* **Estratto del testo**:
#####

Niente di più emblematico, nel presentare Jacques Prèvert, della sua sottile, semplice ed emblematica Chanson:
Che giorno è
È tutti i giorni
Amica mia
È tutta la vita
Amore mio
Noi ci amiamo noi viviamo
Noi viviamo noi ci amiamo
E non sappiamo cosa sia la vita
Cosa sia il giorno
E non sappiamo cosa sia l’amore.
Prévert era un poeta facile, semplice di una semplicità oggi impossibile. Come lo ricorda Nico Orengo: un “poeta tascabile”.

#####

* **Estratto dei dati**:
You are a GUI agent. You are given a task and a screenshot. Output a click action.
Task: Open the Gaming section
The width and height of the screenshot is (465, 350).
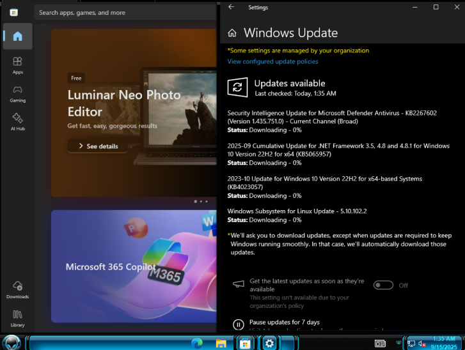pyautogui.click(x=17, y=94)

#####

* **Obiettivo**: Nell'estratto del testo, con quale espressione Nico Orengo ricorda Prévert?

* **Risultato**: Come un “poeta tascabile”.